To be clear, this wasn’t a research question that I planned to answer; I always believed that students actively watching the prework videos was critical to the success of a flipped classroom. Instead, this question answered itself for me when my students took their first exams of the semester. The initial curiosity arose due to the extreme bimodality of my recent exam grade distribution. As you can see below, among the 47 students who took my Genetics Unit 1 exam, the majority (59.6%) received a grade either in the 90s-100s (there are ten extra credit points available, making the top score a 110), or a failing grade in the 60s or below. There is a much lower number of students in-between those two extremes. I don’t need to be a scientist looking at this data to assume that something is differentiating these two groups of students.
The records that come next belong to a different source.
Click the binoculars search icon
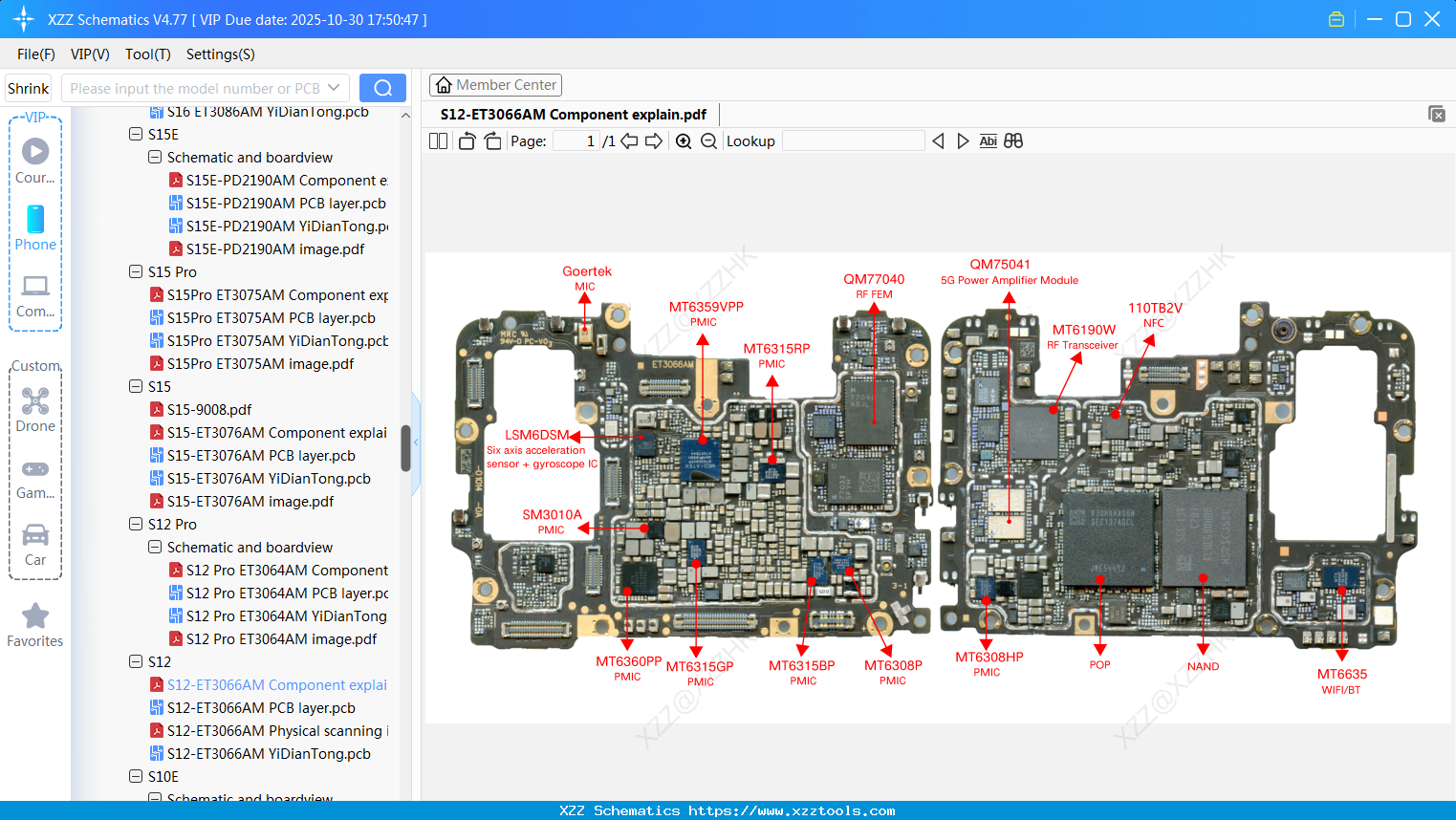 (x=1013, y=140)
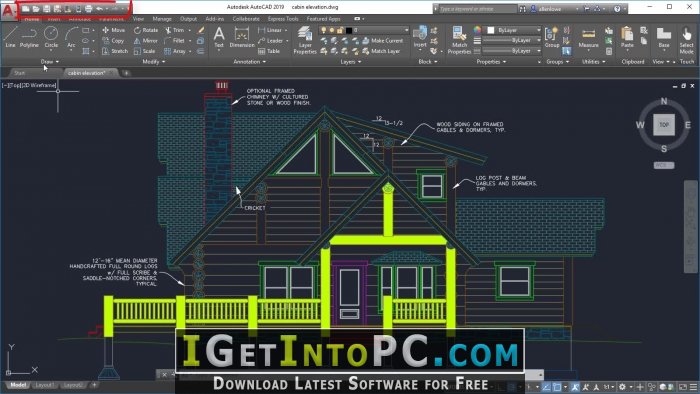Activate the Polyline tool
Screen dimensions: 700x394
point(29,37)
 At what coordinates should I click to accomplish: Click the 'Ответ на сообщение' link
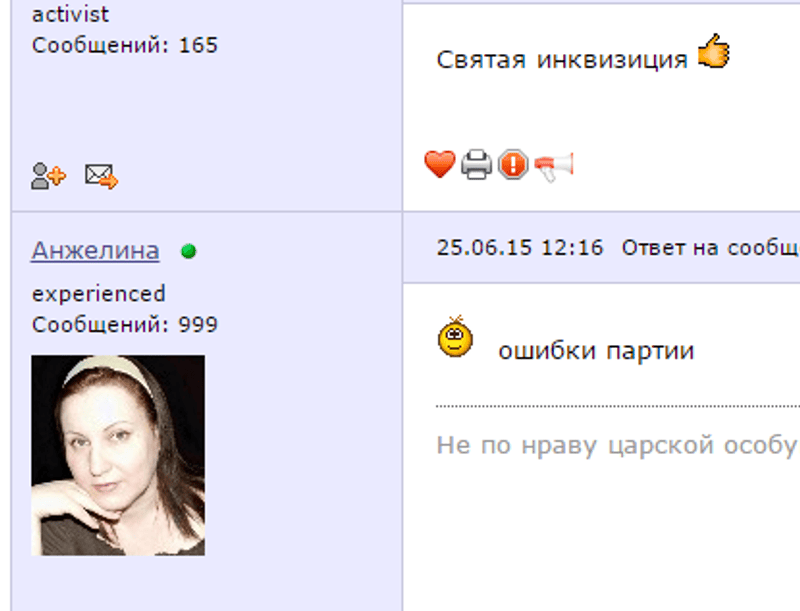tap(710, 248)
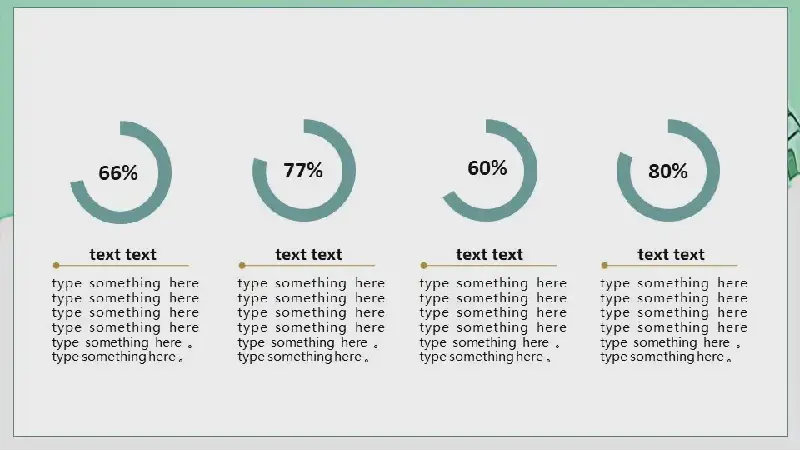
Task: Select the paragraph below the 80% ring
Action: click(674, 320)
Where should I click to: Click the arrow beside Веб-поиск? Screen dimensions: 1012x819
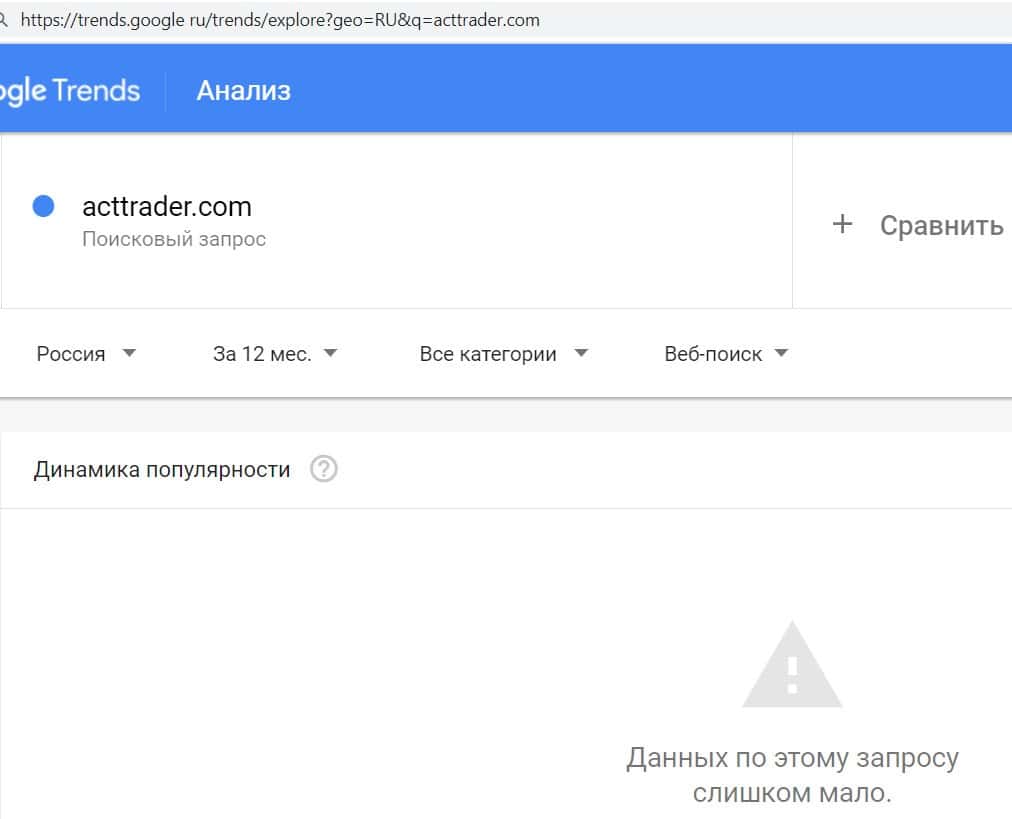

Since all students sit through and engage in the same group space experiences and activities, I immediately suspected engagement with the prework videos to be the differentiator in the grade distribution. Luckily, I finally had a way to measure this. Last year, I decided to fully embrace EdPuzzle as my platform for hosting my videos. EdPuzzle allows you to track student video-watching and embed questions into your videos. Students receive points for watching the videos in my class, so all students ‘watch’ the videos, but nothing stops them from doing other things while the video plays or from simply zoning out during the video. To incentivize active watching, I do embed questions into my videos and while some test comprehension of lower-level Bloom’s concepts, many of my questions simply test video watching (e.g., in a lecture where billy goat beards are used to explain an inheritable trait, an unflattering picture of Brad Pitt is used as an example. Soon after, an embedded question asks: “Which celebrity was used to illustrate billy goats beards?” If the student was paying attention, they’d know). So, student performance on these EdPuzzle questions is a measure of active student engagement in the videos.
The stage was set. The fundamental question I asked was: Does student performance on the EdPuzzle questions correlate to student performance on the unit exam? Or, in other words, do students who watch the videos actively do better on their exams? The answer is a resounding yes!
The graph below plots the average student accuracy on the EdPuzzle questions (measuring student engagement in the videos, on the X axis) against their score on the unit exam (on the Y). The graph itself tells the story: indeed, students with better accuracy in EdPuzzle do better on their exams. More impressively, though, the correlation coefficient of this relationship is a strong 0.55 (where a value of one represents a complete cause-and-effect relationship and zero demonstrates no causal relationship at all). And, still more striking, there appears to be a sharp cut-off: do better than 90% on your EdPuzzle question accuracy and you can expect to do well on the exam; no student with an EdPuzzle question accuracy above 90% received a grade less than 78.5 on the exam.
While this result is no surprise, it is striking to see the data bear it out so starkly. What’s more, the implications of poor video watching habits bleed over into the group space. If the group space activities leverage and build off of the prework, those students who didn’t reach Bloom’s lower levels at home are not prepared to make sense of the group space activities. The activities have no context and likely go right over those students’ heads.
So, next week I will once again explain to my students that Flipped Learning is a formula for success. That formula requires active and attentive watching of the videos, participating in class, and brushing up at home, week after week. Any faltering of any of those steps compromises the power of Flipped Learning. The only difference now is that next week, I will not be preaching this advice from the pulpit of my classroom. I’ll instead be presenting it with hard data and statistics behind me to back it all up. And, it’s my hope that this will make the difference.